In this article, we will see how Cosmos DB partitions can be created and used in order to achieve scaling.
In Cosmos DB, databases are the containers of collections and collections are where we keep all the documents. Each collection is assigned a performance level, i.e., the throughput for that collection. In my previous series of articles on Cosmos DB, we have seen and created a database collection, where we select fixed (10 GB) as storage capacity. Once you have more documents than 10 GB, you can distribute these documents among multiple collections. Each collection has 10 GBs of throughput. This is one of the ways of scaling the workload in Cosmos DB. Another way, on the other hand, is by creating partitions. Now, let's see how a partition is created and how internally it helps to scale.

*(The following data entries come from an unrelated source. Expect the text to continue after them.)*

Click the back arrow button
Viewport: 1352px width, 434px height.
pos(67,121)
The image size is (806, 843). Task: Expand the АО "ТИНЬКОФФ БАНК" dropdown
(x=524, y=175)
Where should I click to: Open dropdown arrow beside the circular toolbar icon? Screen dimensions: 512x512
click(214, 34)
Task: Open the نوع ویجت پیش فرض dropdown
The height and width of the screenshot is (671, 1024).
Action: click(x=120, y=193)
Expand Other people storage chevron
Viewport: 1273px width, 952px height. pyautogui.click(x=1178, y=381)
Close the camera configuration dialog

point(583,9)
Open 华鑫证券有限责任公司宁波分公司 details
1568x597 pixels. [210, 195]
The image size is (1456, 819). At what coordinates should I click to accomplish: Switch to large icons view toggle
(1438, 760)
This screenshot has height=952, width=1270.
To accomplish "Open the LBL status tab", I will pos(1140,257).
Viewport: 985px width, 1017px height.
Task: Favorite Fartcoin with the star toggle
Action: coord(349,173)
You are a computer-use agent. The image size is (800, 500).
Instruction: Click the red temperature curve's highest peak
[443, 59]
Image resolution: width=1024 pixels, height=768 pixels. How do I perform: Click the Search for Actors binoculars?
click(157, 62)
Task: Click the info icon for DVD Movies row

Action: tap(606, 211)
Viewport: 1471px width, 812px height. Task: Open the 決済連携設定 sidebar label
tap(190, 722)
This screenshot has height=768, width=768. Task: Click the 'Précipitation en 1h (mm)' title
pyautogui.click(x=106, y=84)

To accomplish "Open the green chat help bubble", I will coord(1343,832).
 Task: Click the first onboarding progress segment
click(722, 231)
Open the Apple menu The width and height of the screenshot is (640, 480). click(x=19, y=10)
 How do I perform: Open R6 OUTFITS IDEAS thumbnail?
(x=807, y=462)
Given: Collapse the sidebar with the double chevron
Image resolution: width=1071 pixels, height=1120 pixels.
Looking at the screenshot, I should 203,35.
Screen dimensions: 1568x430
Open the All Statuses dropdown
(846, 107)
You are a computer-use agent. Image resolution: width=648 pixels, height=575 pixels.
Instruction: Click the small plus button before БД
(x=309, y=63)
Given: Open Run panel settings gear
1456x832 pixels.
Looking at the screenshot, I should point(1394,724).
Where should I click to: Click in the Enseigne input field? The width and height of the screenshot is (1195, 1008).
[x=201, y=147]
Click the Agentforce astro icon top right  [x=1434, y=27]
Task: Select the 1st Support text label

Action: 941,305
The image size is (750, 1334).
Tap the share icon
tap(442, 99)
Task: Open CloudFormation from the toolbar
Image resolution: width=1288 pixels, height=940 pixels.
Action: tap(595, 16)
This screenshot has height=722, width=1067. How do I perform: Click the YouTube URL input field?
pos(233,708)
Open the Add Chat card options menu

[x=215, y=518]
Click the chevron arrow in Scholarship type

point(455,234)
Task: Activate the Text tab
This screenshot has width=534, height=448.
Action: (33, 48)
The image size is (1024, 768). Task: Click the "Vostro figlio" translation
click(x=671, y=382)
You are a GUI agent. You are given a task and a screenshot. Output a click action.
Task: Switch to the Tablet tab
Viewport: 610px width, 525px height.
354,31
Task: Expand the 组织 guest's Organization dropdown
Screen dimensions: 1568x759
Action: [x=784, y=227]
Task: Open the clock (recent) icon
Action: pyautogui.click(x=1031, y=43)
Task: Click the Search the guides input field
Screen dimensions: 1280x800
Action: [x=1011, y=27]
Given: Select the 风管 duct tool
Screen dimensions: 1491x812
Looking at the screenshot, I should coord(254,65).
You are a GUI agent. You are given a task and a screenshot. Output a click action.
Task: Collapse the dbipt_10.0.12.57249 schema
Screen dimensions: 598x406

Log into the Azure portal and explore your Cosmos account. You can find your previously created collection over there but that can't be used for this demo as for partitioning, we need to select a separate storage capacity option while creating the collection. So, click on 'Add Collection' to create a new collection with partition.
In order to create a collection with partition, it’s mandatory to select 'Unlimited' as Storage Capacity and we have to provide the partition key. Now, the next question is what should be the partition key.
- Partition key should always be there in each document. In our case we have defined 'Operator'.
- Each partition has a hard limit of 10 GB, which means you can't store documents having the same partition key with a size more than 10 GB, so define the partition key very logically.
Sample Document
- {
- "id": "3d3e9785-66ff-4560-8a16-99fa80c69401",
- "Operator": "JIO",
- "Provider": "CyberPlat",
- "Region": "Telengana",
- "Mobile": "9769496026",
- "Amount": "500",
- "Status": "Pending",
- "ExecutionTime": "500 ms",
- "CreatedDate": "2018-06-23T22:01:44.3895961+05:30"
- }
How Documents are stored?
Each document is uniquely identified by the partition key and the row key, i.e., id. Our partition key acts as a logical partition for our data and is provided to the Cosmos DB. Cosmos DB creates the number of physical partitions to serve the throughput; i.e. request units per second given by us while creating a collection. If the number of request units is greater than the serving capacity of physical partitions, Cosmos DB provisions physical partitions by dividing the number of requests with a serving capacity of physical partitions.
Cosmos DB stores documents evenly across the number of physical partitions. So, the number of logical partitions that each physical partition stores is equal to 1/ (number of physical partition * number of partition key values). Once the physical partition reaches its storage limit, Cosmos DB seamlessly splits the partition into two new physical partitions.
In normal language, just remember the below points.
- Each document size can't be more than 2 MB.
- The size of documents having the same partition key can't be more than 10 GB, it's a hard limit.
- If you aren't able to understand or define the partition key, then select some random key which is not going to be repeated, so ultimately, you won't reach the limit of 10 GB.
In our demo scenario, we have defined "operator" as the partition key. If we try to store the data with the same partition key (e.g. Vodafone) with the size of more than 10 GB, Cosmos DB returns the following message -
'Partition key reached maximum size of 10 GB'
We can check storage consumption in the form of a graph under the metrics link. Below is the graph showing the storage of collections without partition.
The following graph represents the storage for each partition.
When you click on each spike, it shows the partition key and storage space consumed.
I hope this article will help you to define a partition key while creating your Cosmos DB collection.